At the end of the landing, Natalia insisted on digging a hole in the geothermal beach sands and soaking in the resulting warm water. This is a tourist tradition which is now somewhat discouraged, because it involves shoveling a big hole in the beach. It’s not a big deal when the number of passengers is low, because the tide simply washes out the pit that gets dug. Natalia brought a shovel from the Prof. M. She was joined by Patrick the Aussie kayaker, and Kathryn, a young Canadian woman. The younger crowd and kayakers gave me a hard time, because I declined to join in. I thought about it, but the overhead seemed high. Piling up clothes on the beach in Antarctic winds to sit in a muddy shallow warm water pit that smells of sulfer while the other 40 tourists look on. I think saying I had done it would be 95% of the fun, though getting semi-naked with the two charming young women would have provided a little frission…

After Zodiacing back on board: the Prof. M hotel staff had chocolate rum drink for us all…

Evening sailing brings us back to lots of rolling and pitching of the Professor Molchanov as we move through the Branford Strait. We’ve got 10 hours of sailing to get to Ronge Island and Errera Channel. Passengers are getting a bit green again, but I’m fine.
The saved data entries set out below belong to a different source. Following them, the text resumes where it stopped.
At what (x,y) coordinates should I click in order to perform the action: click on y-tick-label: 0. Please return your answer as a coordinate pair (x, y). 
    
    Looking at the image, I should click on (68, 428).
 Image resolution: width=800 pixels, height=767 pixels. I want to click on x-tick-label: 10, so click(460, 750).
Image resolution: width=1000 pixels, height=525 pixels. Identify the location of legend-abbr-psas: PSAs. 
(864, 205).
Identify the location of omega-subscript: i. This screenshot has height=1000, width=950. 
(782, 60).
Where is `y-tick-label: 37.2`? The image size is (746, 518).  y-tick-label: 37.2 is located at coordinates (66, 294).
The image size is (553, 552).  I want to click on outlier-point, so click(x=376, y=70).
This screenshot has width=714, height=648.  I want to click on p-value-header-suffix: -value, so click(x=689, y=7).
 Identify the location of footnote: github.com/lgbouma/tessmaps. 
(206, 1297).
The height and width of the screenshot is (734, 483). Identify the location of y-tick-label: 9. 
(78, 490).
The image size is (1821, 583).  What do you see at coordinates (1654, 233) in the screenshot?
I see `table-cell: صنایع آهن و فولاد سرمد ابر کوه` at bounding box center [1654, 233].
We have beautiful weather after another nice dinner. I sit in the bar with the increasingly loose staff, Anjali the biologist, Delphine the expedition leader. As groups of us chat, Trinity Island float by at 10 PM, with Alpine-glow-like sun illuminating huge ice bergs. Very beautiful. Albatross and other seabirds are skimming inches over the seas outside the ship, as islands and majestic glaciers drift by. I sit with Julie the Scottish conservationist, Patrick the Melborne-ite kayakers (who gets enormous credit for being very green much of the trip, but rising repeatedly to the occasion – and being the only guy to get in the thermally heated dugout at Deception Island.) Pat shows up to every meal, even if the meal for him consists only of lying down on the back seats of the dining hall and staring at the ceiling while us lucky ones chow down.